Xfile is a sloppy application. It ignores Mac development conventions, it abuses the toolbar. It MAY add something that you can’t do in terminal, so I took your advice and tried to look at the Info panel. Guess what? I have to PAY FIRST in order to use that “Feature”, so no, i DIdn’t look at it.
As for having to manually install a framework, most users will likely install it their own persona Library folder and not the system folder.
You said:
No, it didn’t occur to me because it’s indefensible. If you know why it’s “better” to force someone to manually install a framework, I’m all ears.
And finally, how SLOPPY will it be when typical Mac users just drag the folder into the Applications folder or, not reading the fine print (i.e., the readme.html file) would just do a “select all” and drag everything into the Apps folder. That results in 836K of “useless” files and folders on the majority of the Macs it gets installed on.

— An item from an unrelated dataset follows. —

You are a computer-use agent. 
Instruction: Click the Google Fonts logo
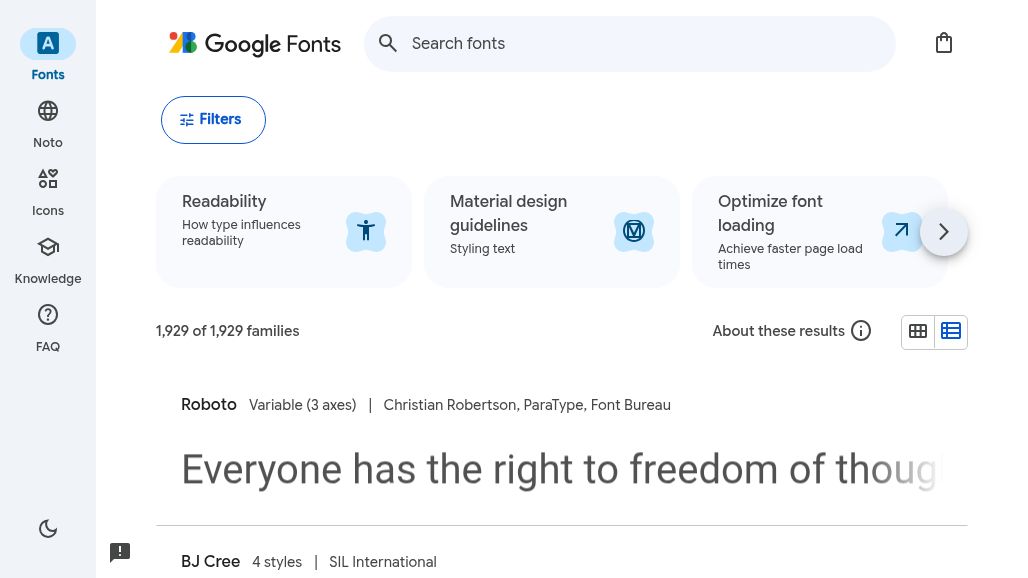255,44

By the way, MarsEdit has a 30-day evaluation period. Of note:
So go download MarsEdit and give it a go. Costs you nothing. Or stay unfledged and at disadvantage. Your choice.
By the way, there are no “tiny and useless” files within the MarsEdit.app bundle. I even used Xfile to demonstrate this. Irony can be useful, you know:
http://www.godofbiscuits.com/blog/images/MarsEditHier.png
Five bucks says commenter #1 is Rixster himself. He’s a notorious sock puppeteer.
Thanks for presenting a realistic look at how development works Jeff.
As someone who randomly shifted from the subject of Rixstep’s accolades (Sean Collins wrote me on behalf of the entire operation (nudge, wink) to say “Good job, Rixstep’s staff is very hard to please. Very, very, almost impossibly hard to please” and wrote up favorable blog entries that praised lots of what I wrote) to suddenly become the regular target of extremely long diatribes about my “insanity” and all around misguided badness as a horrible person—as well poorly spoofed emails from rixstep.com that “anonymously” attacked various things about me—I’d say the best way to deal with Sean Collins is to not deal with Sean Collins.
He seems a bit like Lewis Black without a punch line crossed with Bill O’Reilly without a political agenda: an angry storm of frustration. As Andy Ihnatko might say, “‘Avoid’ is my general message.”
Dan - RoughlyDrafted
“thanks to Apple for shielding as much of the techie stuff as possible from a user.”
you must be nuts. there is no other way!